[whatwg] Micro-data/Microformats/RDFa Interoperability Requirement from Ian Hickson on 2009-05-08 (public-whatwg-archive@w3.org from May 2009)

From: Ian Hickson <ian@hixie.ch>
Date: Fri, 8 May 2009 18:57:44 +0000 (UTC)
Message-ID: <Pine.LNX.4.62.0905081833080.7824@hixie.dreamhostps.com>
On Thu, 7 May 2009, Manu Sporny wrote:
> 
> That's certainly not what the WHATWG blog stated just 20 days ago for
> rel="license" [...]

The WHATWG blog is an open platform on which anyone can post, and content 
is not vetted for correctness. Mark can sometimes make mistakes. Feel free 
to post a correction. :-)


> and the spec doesn't seem to clearly outline the difference in 
> definition either (at least, that's not my reading of the spec):
> 
> http://www.whatwg.org/specs/web-apps/current-work/multipage/history.html#link-type-license
> http://www.whatwg.org/specs/web-apps/current-work/multipage/history.html#link-type-tag

Actually I just looked at the rel-tag faq and found that it disagrees with 
what Tantek had told me, so (assuming the faq is normative or that the 
rel-tag spec does mention this somewhere that I didn't find) the specs do 
match here.

For rel-license, the HTML5 spec defines the value to apply to the content 
and not the page as a whole. This is a recent change to match actual 
practice and I will be posting about this shortly.

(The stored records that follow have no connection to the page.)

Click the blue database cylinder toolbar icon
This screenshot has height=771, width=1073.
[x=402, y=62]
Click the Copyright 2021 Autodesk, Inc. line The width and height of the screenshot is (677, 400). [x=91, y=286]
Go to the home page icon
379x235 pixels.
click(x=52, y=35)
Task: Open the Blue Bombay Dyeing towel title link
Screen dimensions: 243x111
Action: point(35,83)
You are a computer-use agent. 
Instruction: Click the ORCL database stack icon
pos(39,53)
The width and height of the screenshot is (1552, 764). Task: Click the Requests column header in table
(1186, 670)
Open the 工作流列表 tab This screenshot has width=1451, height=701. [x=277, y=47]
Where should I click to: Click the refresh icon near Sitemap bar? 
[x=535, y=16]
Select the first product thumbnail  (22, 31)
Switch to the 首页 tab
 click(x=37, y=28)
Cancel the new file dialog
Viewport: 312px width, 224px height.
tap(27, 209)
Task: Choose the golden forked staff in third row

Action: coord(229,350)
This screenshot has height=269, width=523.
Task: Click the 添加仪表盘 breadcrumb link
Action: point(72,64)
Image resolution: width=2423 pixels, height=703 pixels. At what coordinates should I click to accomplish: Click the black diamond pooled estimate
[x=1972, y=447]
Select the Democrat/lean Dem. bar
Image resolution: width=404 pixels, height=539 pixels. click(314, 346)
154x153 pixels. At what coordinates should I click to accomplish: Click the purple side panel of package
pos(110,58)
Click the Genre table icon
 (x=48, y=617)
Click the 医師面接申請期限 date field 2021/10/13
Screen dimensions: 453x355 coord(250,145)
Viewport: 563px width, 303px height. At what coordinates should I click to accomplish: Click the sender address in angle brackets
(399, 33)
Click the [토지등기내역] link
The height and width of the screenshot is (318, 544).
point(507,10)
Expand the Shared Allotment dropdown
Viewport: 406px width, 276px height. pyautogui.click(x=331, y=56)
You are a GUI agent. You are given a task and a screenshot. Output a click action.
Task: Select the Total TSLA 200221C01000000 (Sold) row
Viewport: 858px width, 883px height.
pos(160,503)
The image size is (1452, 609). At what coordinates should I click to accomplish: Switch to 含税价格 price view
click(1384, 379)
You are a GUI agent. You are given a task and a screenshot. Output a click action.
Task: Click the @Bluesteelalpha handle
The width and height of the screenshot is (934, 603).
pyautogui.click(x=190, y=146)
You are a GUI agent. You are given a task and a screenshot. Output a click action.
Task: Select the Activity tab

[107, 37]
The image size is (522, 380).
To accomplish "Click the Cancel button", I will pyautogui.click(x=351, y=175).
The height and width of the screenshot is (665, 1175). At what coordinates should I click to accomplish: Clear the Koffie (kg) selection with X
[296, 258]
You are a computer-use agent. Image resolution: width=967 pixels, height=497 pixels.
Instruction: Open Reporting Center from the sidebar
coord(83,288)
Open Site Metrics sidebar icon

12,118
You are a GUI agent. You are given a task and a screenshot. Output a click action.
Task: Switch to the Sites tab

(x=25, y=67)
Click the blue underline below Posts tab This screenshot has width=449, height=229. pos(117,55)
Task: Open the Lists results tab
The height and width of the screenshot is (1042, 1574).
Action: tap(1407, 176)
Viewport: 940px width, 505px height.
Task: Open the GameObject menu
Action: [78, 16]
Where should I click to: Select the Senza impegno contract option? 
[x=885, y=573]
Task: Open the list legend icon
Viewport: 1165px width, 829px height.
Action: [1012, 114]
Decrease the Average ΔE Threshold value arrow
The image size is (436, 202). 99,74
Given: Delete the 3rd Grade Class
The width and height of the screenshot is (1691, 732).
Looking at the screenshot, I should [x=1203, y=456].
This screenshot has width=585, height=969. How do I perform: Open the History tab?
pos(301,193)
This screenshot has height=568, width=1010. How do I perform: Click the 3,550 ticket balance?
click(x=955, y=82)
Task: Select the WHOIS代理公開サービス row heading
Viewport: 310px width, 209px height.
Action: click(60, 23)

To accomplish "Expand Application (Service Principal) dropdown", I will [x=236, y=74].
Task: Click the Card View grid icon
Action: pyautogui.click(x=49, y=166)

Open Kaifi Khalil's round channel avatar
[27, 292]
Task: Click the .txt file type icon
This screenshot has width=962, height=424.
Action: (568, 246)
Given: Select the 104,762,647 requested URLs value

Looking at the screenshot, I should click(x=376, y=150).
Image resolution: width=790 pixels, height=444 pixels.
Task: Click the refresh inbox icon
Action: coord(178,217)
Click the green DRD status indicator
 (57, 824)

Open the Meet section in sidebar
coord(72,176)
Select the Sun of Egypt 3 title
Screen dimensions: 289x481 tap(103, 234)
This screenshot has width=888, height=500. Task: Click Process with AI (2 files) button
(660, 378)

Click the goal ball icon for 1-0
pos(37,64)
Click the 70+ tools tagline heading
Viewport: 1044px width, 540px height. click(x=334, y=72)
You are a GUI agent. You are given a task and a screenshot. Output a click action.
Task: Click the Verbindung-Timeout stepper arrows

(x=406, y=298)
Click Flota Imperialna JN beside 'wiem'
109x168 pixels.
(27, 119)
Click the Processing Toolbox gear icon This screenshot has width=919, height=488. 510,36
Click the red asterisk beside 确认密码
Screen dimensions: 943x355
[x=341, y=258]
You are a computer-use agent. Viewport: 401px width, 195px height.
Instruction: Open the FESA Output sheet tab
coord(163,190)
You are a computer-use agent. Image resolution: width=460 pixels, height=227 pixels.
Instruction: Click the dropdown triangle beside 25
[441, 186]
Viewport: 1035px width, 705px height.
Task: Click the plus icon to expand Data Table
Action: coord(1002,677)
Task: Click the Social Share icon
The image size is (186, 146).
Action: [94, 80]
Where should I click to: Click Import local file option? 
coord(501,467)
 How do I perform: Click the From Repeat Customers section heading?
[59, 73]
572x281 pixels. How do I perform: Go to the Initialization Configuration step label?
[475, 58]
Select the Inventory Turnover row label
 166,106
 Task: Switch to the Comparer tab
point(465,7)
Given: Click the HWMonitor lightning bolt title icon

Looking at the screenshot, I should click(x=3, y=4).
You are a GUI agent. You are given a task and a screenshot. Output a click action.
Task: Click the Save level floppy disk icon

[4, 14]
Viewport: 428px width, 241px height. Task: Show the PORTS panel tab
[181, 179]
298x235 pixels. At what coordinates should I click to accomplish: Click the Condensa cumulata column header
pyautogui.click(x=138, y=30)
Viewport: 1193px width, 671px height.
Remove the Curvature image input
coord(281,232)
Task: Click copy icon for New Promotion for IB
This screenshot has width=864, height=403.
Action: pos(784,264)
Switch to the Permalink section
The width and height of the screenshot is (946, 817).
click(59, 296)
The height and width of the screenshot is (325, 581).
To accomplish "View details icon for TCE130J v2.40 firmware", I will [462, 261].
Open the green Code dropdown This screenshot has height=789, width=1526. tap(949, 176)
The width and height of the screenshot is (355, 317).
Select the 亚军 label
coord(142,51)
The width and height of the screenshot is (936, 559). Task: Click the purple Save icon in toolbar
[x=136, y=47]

> > The RDFa specification is very confusing to me (e.g. I don't 
> > understand how the normative processing model is separate from the 
> > section "RDFa Processing in detail"), so I may be misinterpreting 
> > things, but as far as I can tell:
> > 
> >   <html xmlns="http://www.w3.org/1999/xhtml">
> >    <head>
> >     <base href="http://example.com/"/>
> >     <link about="http://example.net/"
> >           rel="dc.author" 
> >           href="http://a.example.org/"/>
> >    ...
> > 
> > ...will result in the following triple:
> > 
> >    <http://example.net/> <http://example.com/dc.author> <http://a.example.org/> .
> 
> Two corrections:
> 
> The first is that an RDFa processor would not generate this triple.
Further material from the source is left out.